Sep. 7th, 2011 09:40 pmMany years ago I read a Dick Francis novel which had a French-Canadian character named Baudelaire. His first name was normal enough, and I've forgotten it; but his surname stuck in my head because it sounded so very un-Canadian to me. I've never heard of a Canadian named Baudelaire. Which doesn't mean I've heard every name there is in Francophone Canada; I know they can't all be named Lalonde, Paquette, Thibeau and Derouin. But. I've never checked a phone book... So, curious, tonight I looked up Baudelaire online with www.canada411.com and got no results for people in Montreal or Quebec City with that name.
Come to think of it, I've only ever heard of one person in France with that name, though it's probably not so unusual there.
I suspect Dick Francis just picked the name because he liked it; or because he liked Baudelaire's poetry. I certainly do.
I was thinking about it because I was reading Jilly Cooper - another British author - and she introduced a Canadian character name Eric de Genestre. Again, I blinked: it sounds very unlike a Canadian name to me. And again, when I looked it up, there's no one of that name in Montreal or Quebec City. When I googled for it, I got mostly Italian references: de Genestre, or de Genestra, seems to be an Italian name. Cool. Goodness knows there are plenty of Canadians with Italian names, but the book referred to him as having a French accent. Also possible - there are plenty of people with Italian names living in Québec and other Francophone areas. But still. Every rationalization makes it a little more of a stretch.
I understand that neither Francis nor Cooper are Canadians, and they probably never visited Canada, and I shouldn't be caught up on a detail, but... couldn't they at least pick a name someone in Canada would really be likely to have?
Am I right?
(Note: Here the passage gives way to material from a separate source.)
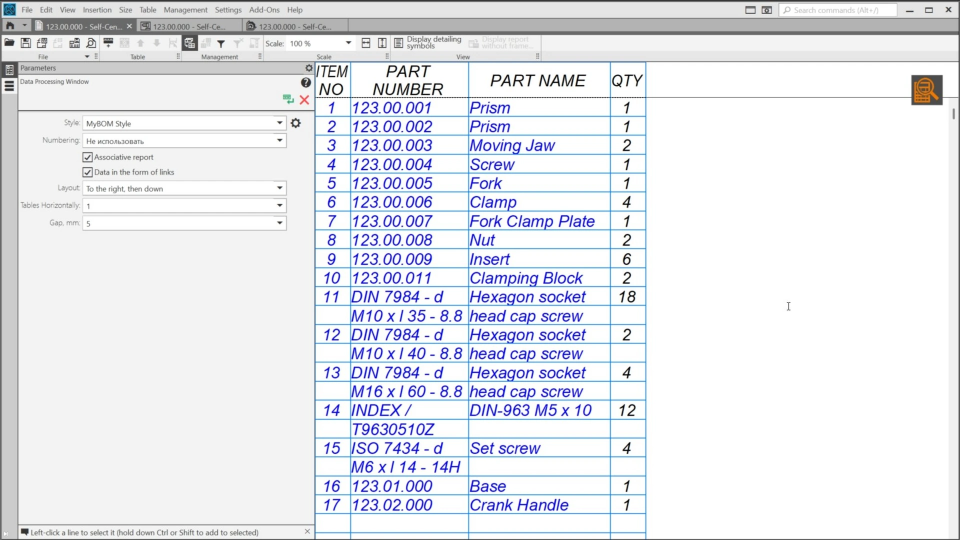This screenshot has width=960, height=540.
Task: Open the Insertion menu
Action: pos(97,10)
Or am I simply speaking in ignorance?
A rose by any other name...
Aug. 20th, 2011 10:16 amI've been browsing lists of Canadianisms. I'm always amazed when I do that - a mixture of "you mean other people don't say that?" and "but that's just another case where we use the British term, not the American". So it's all in the perspective. I'd like to see a list of Canadianisms complied by someone from the UK - I bet it would be entirely unlike he ones I'm seeing here, which are generally written by or for Americans. Mind you, the British just tend to think we talk like Americans. Which we don't, of course. Not at all. Absolutely not!
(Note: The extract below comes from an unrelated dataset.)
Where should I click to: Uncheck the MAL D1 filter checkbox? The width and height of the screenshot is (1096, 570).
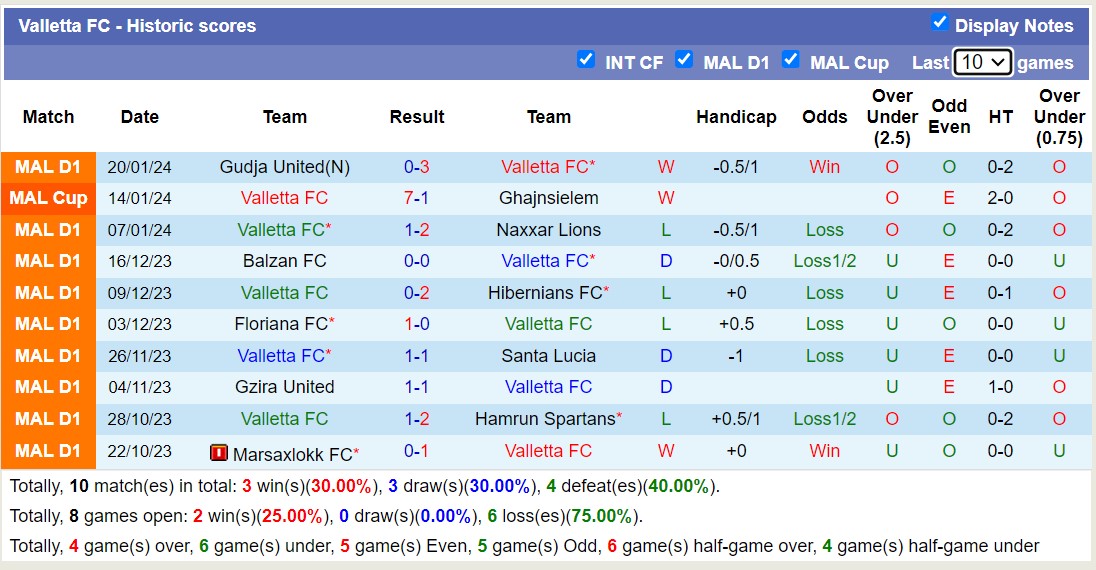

This is what got me started: An American's Guide to Canada: Canadianisms.
Don't Americans have Kraft Dinner? What do they call it?
A lot of these lists say "pop" is our term for "soft drinks", and I've heard that word used, though I'd never use it. I thought that was an Americanism. What do Americans say? Soda pop?
I knew Americans didn't have Smarties, but don't they have Coffee Crisp? That's downright sad. I think I should send care packages to all my American friends now. (Or maybe just go and get a Coffee Crisp for myself...)
I don't use "coriander" and "cilantro" to mean the same thing - I tend to use "coriander" when it's dried in a bottle, "cilantro" when it's fresh. Maybe it's because we get our bottles of coriander from the States?
The Wikipedia article has interesting notes about the "low-back merger and the Canadian Shift" in words like "cot" and "caught". I never figured that one out - can't even hear it. I assume it's the same as "dawn" and "don", which I have been known to get American friends to repeat over and over so I can hear the difference. It baffles me. Similarly, I can't hear a difference between my pronunciation of "out and about" and the average American's way of saying it.
They also say, "Some older speakers still maintain a distinction between whale and wail, and do and dew." Well, of course - doesn't everyone? I'll have to listen carefully to these words now. They sound quite different to me.
I already knew "eavestrough" was a Canadianism, but I didn't know about cooking onions, keener, knapsack, laneway, deke, fire hall, whitener - common words - and do other people really not say Jesus Murphy? This site makes "eavestrough" two words, which is wrong.
An American Guide to Canadianisms has corner store: a phrase so common I've probably used it elsewhere about thinking about it. Don't Americans get in a lineup when they are waiting for something? (I struggled with that one when I lived in England.)
I don't personally say "housecoat", I say "dressing gown". When I hear "housecoat" I tend to think of a loose garment, perhaps with buttons or a zipper, that you'd wear casually around the house - not just when you're on the way to the shower. A "dressing gown" has no fastener but a belt to tie it closed. To illustrate:
- Housecoat
- Dressing gown - and the one in this picture just happens to be identical to the one I wear every day.
A Nanaimo Bar doesn't, to my mind, resemble a Brownie - it doesn't involve cake. I like Nanaimo Bars, and strongly dislike Brownies. Butter tarts are the best dessert ever. (Well... maybe not quite as good as crème brulée, but close.) Do Americans not have sugar pie? It's a sort of Quebec specialty, but I thought they had it in the North-East US. "Chip truck" strikes me as an odd inclusions - surely they have these in the States, too? And in England? What do they call them? "Fries truck"? "Chip van"? I think, but can't prove it, that the British are more likely to differentiate between trucks and vans (or, rather, vans and lorries) than we are.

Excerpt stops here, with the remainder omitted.